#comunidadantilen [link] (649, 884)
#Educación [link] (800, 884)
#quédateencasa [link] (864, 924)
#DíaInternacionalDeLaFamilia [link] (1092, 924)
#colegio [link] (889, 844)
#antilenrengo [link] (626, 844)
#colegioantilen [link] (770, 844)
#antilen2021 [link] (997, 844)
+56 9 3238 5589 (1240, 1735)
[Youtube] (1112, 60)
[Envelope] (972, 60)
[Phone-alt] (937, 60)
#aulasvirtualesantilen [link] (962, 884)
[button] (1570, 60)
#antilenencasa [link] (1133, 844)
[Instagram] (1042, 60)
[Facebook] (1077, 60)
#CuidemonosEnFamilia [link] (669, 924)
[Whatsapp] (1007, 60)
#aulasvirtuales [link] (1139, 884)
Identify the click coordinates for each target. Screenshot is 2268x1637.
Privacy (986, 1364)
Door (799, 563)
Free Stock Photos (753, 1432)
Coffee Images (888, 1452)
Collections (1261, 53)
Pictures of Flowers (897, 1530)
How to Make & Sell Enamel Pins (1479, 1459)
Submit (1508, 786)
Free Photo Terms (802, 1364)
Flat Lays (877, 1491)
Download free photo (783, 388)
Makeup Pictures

════════

_WHAT IS REQUIRED:_
Each entry above needs to be output exactly as written.

_REPLY TO THE TASK:_
#comunidadantilen [link] (649, 884)
#Educación [link] (800, 884)
#quédateencasa [link] (864, 924)
#DíaInternacionalDeLaFamilia [link] (1092, 924)
#colegio [link] (889, 844)
#antilenrengo [link] (626, 844)
#colegioantilen [link] (770, 844)
#antilen2021 [link] (997, 844)
+56 9 3238 5589 (1240, 1735)
[Youtube] (1112, 60)
[Envelope] (972, 60)
[Phone-alt] (937, 60)
#aulasvirtualesantilen [link] (962, 884)
[button] (1570, 60)
#antilenencasa [link] (1133, 844)
[Instagram] (1042, 60)
[Facebook] (1077, 60)
#CuidemonosEnFamilia [link] (669, 924)
[Whatsapp] (1007, 60)
#aulasvirtuales [link] (1139, 884)
Identify the click coordinates for each target. Screenshot is 2268x1637.
Privacy (986, 1364)
Door (799, 563)
Free Stock Photos (753, 1432)
Coffee Images (888, 1452)
Collections (1261, 53)
Pictures of Flowers (897, 1530)
How to Make & Sell Enamel Pins (1479, 1459)
Submit (1508, 786)
Free Photo Terms (802, 1364)
Flat Lays (877, 1491)
Download free photo (783, 388)
Makeup Pictures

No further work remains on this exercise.